Londres — Dans son traditionnel discours du Trône, qui a pris allures de testament politique, Tony Blair a dévoilé hier des réformes audacieuses sur la sécurité, les retraites et le changement climatique, tentant d'atténuer la «tache» que laissera sur son bilan la guerre en Irak.

Le premier ministre britannique, dont ce sera le dernier programme législatif, a voulu montrer que son gouvernement, après 10 ans de pouvoir travailliste ininterrompu, avait encore des idées. Mais l'opposition l'accuse d'être le dirigeant affaibli d'un gouvernement à bout de souffle et contesté dans les rangs mêmes de sa majorité.

En matière de délinquance et de criminalité, le premier ministre a annoncé une plus grande sévérité des peines et affirmé sa volonté de conférer des pouvoirs accrus à la police pour combattre la petite délinquance et le crime organisé. Blair a également dit vouloir faciliter l'expulsion des étrangers qui enfreignent la loi.

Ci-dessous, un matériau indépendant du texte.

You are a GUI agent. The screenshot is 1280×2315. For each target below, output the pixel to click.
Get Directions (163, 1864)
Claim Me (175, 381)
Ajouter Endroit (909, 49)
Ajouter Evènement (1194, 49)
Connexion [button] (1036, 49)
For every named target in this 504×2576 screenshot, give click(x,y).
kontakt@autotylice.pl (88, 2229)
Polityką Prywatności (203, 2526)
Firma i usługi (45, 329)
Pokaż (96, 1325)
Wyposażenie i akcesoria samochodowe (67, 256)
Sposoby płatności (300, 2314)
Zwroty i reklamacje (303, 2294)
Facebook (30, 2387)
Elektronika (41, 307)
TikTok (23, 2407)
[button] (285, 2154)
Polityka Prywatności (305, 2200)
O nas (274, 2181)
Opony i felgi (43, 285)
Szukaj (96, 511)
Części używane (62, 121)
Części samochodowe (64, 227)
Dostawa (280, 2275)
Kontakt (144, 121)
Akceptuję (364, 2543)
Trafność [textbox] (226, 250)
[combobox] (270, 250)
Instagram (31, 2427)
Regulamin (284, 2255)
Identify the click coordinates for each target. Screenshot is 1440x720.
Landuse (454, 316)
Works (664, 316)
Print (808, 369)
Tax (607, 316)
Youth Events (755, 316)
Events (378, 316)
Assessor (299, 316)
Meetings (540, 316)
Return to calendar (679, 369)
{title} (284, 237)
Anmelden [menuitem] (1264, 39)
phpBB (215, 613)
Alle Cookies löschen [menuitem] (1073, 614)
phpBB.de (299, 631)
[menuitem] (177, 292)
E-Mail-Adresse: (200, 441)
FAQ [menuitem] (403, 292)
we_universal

Le premier ministre a par ailleurs annoncé une série de mesures sociales importantes, dans le domaine des retraites notamment. Il s'est ainsi engagé à asseoir de nouveau la hausse des retraites versées par l'État sur les revenus à partir de 2012. Il a par ailleurs annoncé que l'âge de la retraite serait porté à 68 ans d'ici 2046.

Une partie importante du programme annoncé par Blair était consacrée à la lutte contre le réchauffement climatique. Il a indiqué que l'objectif du gouvernement consistant à réduire de 60 % les émissions de dioxyde de carbone d'ici 2050 serait inscrit dans la loi.

«De nouvelles mesures pour garantir une société forte, stable et sûre et pour faire face à la menace terroriste seront au centre du programme de mon gouvernement», a déclaré la reine Elizabeth, qui lisait le programme de son premier ministre aux Communes lors d'une cérémonie en grande pompe.

Blair a fait de l'élaboration d'une solution durable au Proche-Orient l'une des priorités de sa politique étrangère avec la consolidation du fragile gouvernement irakien.

«Tant que la situation en Irak n'est pas résolue, et peut-être même lorsqu'elle le sera, cela restera comme l'un des éléments déterminants du mandat de Blair», estime Wyn Grant, professeur en sciences politiques à l'université de Warwick.

La majorité parlementaire du Parti travailliste, auparavant très importante, a été considérablement réduite lors des élections de 2005, en partie à cause de l'impopulaire guerre en Irak.